Explanation of symbols

１、２１、３１音声認識装置
２、２２、２３、３２Ａ／Ｄ変換器
３、２４、３３バッファメモリ
４ＥＥＰＲＯＭ
５、２５、３４音声処理部
６、２６、２７、３６マイクロフォン
７ナビゲーション装置
３５画像処理部
３７ＣＣＤカメラ 1, 21, 31 Voice recognition device 2, 22, 23, 32 A / D converter 3, 24, 33 Buffer memory 4 EEPROM
5, 25, 34 Audio processor 6, 26, 27, 36 Microphone 7 Navigation device 35 Image processor 37 CCD camera

Claims

In a speech recognition apparatus that recognizes speech emitted from a speech input target person,
First determination means for determining presence or absence of utterance by a voice input target person;
Second determination means for determining the presence or absence of utterance by a person other than the voice input target person;
A condition establishment determination means for determining whether or not a voice recognition start condition for starting voice recognition is satisfied;
The voice recognition start condition is determined to be uttered by a voice input target person in the first determination means;
The speech recognition apparatus characterized in that the second determination means does not determine that there is a utterance by a person other than the speech input subject until a predetermined period has elapsed since the speech by the speech input subject. .
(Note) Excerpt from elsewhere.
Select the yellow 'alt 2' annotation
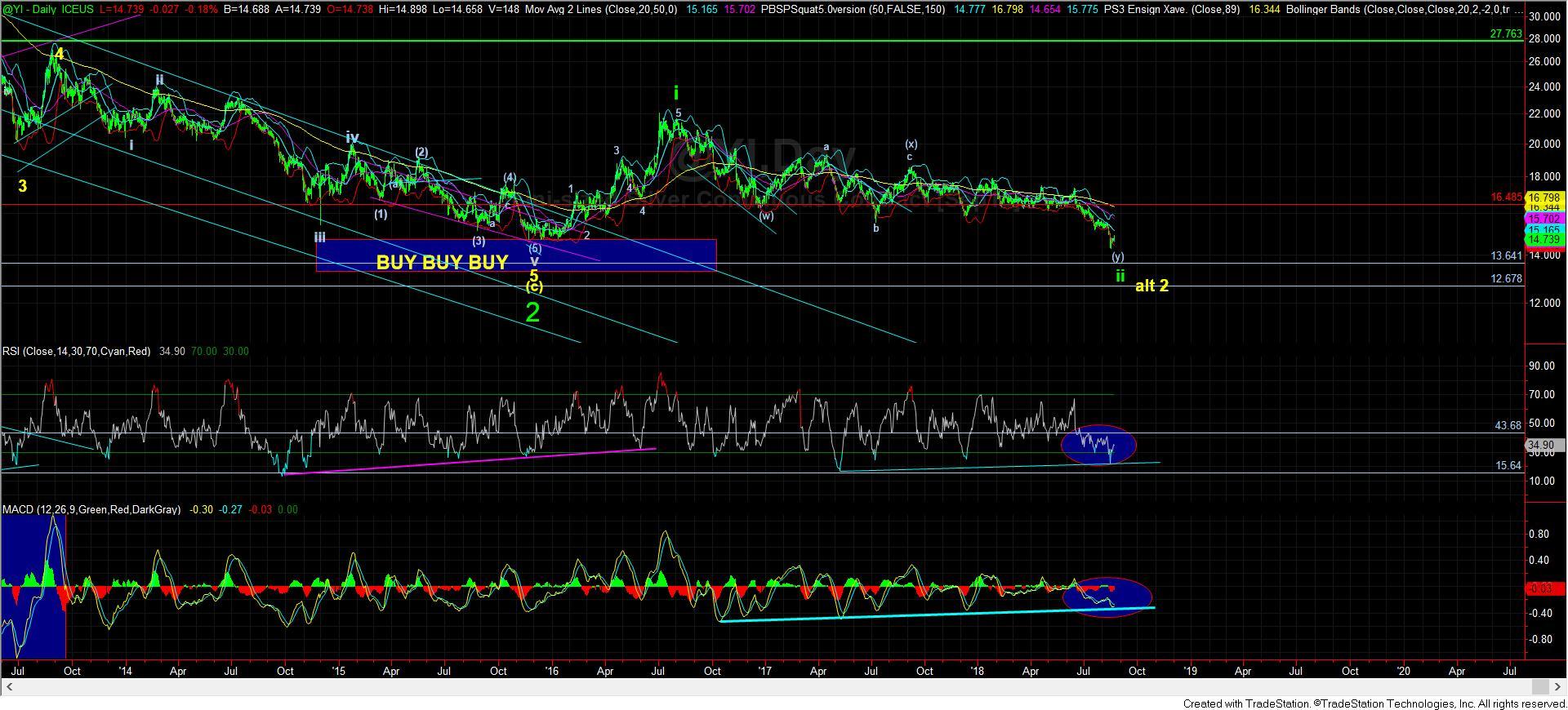This screenshot has height=710, width=1568. click(1152, 286)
Based on the personality information included in the voice input by the voice input means, the voice judgment means for judging whether or not the voice is the voice input target person,
The speech recognition according to claim 1, wherein the determination by the first determination unit and the determination by the second determination unit are performed based on a determination result by the main utterance determination unit. apparatus.
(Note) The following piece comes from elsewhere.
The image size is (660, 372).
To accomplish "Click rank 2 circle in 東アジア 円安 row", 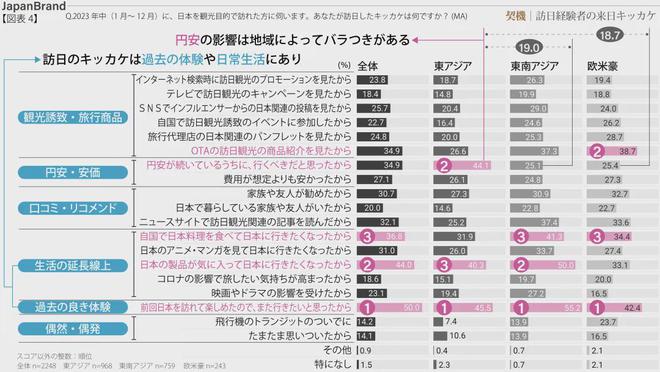I will pyautogui.click(x=444, y=165).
Based on the sound source direction obtained from the voice input by the voice input means, comprises a speaker main judgment means for judging whether or not the voice owner is a voice input target person,
The speech recognition according to claim 1, wherein the determination by the first determination unit and the determination by the second determination unit are performed based on a determination result by the main utterance determination unit. apparatus.

Based on the appearance of the voice input target obtained from the image input means, the person other than the voice input target, or the voice input target and the person other than the voice input target, the speaker speaks. It has a utterance main judgment means for judging whether or not it is a target person,
The speech recognition according to claim 1, wherein the determination by the first determination unit and the determination by the second determination unit are performed based on a determination result by the main utterance determination unit. apparatus.

When it is determined by the second determination means that a person other than the voice input target person has uttered before the predetermined period has elapsed since the voice input target person uttered,
The speech recognition apparatus according to claim 1, further comprising a holding period setting unit that sets a holding period in which the voice recognition start condition is not satisfied.